Alla cerimonia erano presenti l'assessore al verde pubblico del Comune di Vicenza Cristiano Spiller, Gianluca Cosaro per la Fondazione Gabaldo e Marcella Gabbiani per ALA Assoarchitetti & Ingegneri e Dedalo Minosse International Prize. L'iniziativa si inserisce in un più ampio quadro di collaborazione tra la Fondazione Gabaldo e il Comune di Vicenza, che comprende anche il "Masterplan per il verde urbano di Vicenza", attualmente in fase di redazione presso il Politecnico di Milano: un piano strategico volto a migliorare la sostenibilità ambientale e a orientare lo sviluppo e la gestione del verde urbano.

Le piante, già messe a dimora lo scorso 27 marzo, comprendono ginkgo biloba, aceri (rubrum e atropurpureum), frassini "Rainwood", liquidambar, pioppi cipressini e canfore: un insieme di specie in grado di offrire nel tempo varietà cromatiche e suggestioni stagionali, contribuendo alla qualità paesaggistica dell'area.

Gli alberi provengono dall'allestimento realizzato in occasione della cerimonia di premiazione della XIII edizione del Premio Internazionale Dedalo Minosse, durante la quale sono stati premiati i 25 migliori committenti selezionati tra oltre 400 candidature e più di 70 progetti finalisti.

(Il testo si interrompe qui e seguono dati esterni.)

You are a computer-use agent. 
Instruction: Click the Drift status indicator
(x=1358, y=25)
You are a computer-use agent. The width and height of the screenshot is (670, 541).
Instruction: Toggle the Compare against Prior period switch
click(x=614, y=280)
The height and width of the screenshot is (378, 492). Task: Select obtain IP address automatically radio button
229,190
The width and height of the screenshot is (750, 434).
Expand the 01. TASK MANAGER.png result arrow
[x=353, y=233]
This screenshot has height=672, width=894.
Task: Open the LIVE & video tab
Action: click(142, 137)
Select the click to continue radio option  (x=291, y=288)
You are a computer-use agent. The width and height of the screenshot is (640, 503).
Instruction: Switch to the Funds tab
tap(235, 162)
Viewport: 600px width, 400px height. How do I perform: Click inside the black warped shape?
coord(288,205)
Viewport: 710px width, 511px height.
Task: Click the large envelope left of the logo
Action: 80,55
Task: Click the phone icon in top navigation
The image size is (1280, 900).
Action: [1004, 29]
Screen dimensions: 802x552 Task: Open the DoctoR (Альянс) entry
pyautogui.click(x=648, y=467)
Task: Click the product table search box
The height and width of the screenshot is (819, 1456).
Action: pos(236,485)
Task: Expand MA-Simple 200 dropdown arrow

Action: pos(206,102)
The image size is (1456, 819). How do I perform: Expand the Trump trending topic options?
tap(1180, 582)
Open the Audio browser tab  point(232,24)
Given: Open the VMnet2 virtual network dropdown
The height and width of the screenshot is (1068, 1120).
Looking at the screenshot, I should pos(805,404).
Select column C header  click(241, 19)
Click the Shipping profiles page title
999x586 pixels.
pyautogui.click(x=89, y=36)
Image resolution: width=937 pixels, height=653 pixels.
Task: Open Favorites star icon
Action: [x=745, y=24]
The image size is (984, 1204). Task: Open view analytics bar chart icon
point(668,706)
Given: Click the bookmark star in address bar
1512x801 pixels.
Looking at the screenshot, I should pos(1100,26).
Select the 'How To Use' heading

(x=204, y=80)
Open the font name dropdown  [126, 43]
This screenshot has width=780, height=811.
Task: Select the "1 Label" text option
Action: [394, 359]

Per la prima volta, la Basilica Palladiana ha ospitato un allestimento che integrava un vero e proprio bosco temporaneo composto da grandi alberi, dando vita a un suggestivo racconto naturale fatto di foglie perenni e cangianti, simbolo del continuo mutamento delle stagioni.

Oggi, grazie alla collaborazione tra ALA Assoarchitetti & Ingegneri, Fondazione Gabaldo, Giorgio Tesi Group e il Comune di Vicenza, quelle piante trovano una nuova collocazione permanente. Un intervento che unisce valore ambientale e culturale, trasformando un allestimento temporaneo in un'eredità concreta per la città.

Fondazione Gabaldo ha curato il trasferimento e la gestione delle piante durante i mesi invernali e si occuperà della loro manutenzione per i prossimi due anni, garantendo anche la sostituzione degli esemplari che non dovessero attecchire.

"Vedere queste piante, che con il loro fascino hanno trasformato per giorni la Basilica Palladiana in un bosco sospeso, trovare finalmente la loro dimora definitiva, rappresenta per noi la chiusura di un cerchio perfetto - queste le parole di Marco Cappellini, Direttore Generale di Giorgio Tesi Group - visto che la nostra partecipazione a questa iniziativa non è stata solo per la realizzazione di un'installazione temporanea, ma ha rappresentato invece una sorta di 'eredità verde' che lasciamo alla città di Vicenza. È la prova che la bellezza dell'architettura e la forza della natura possono collaborare per una rigenerazione urbana concreta".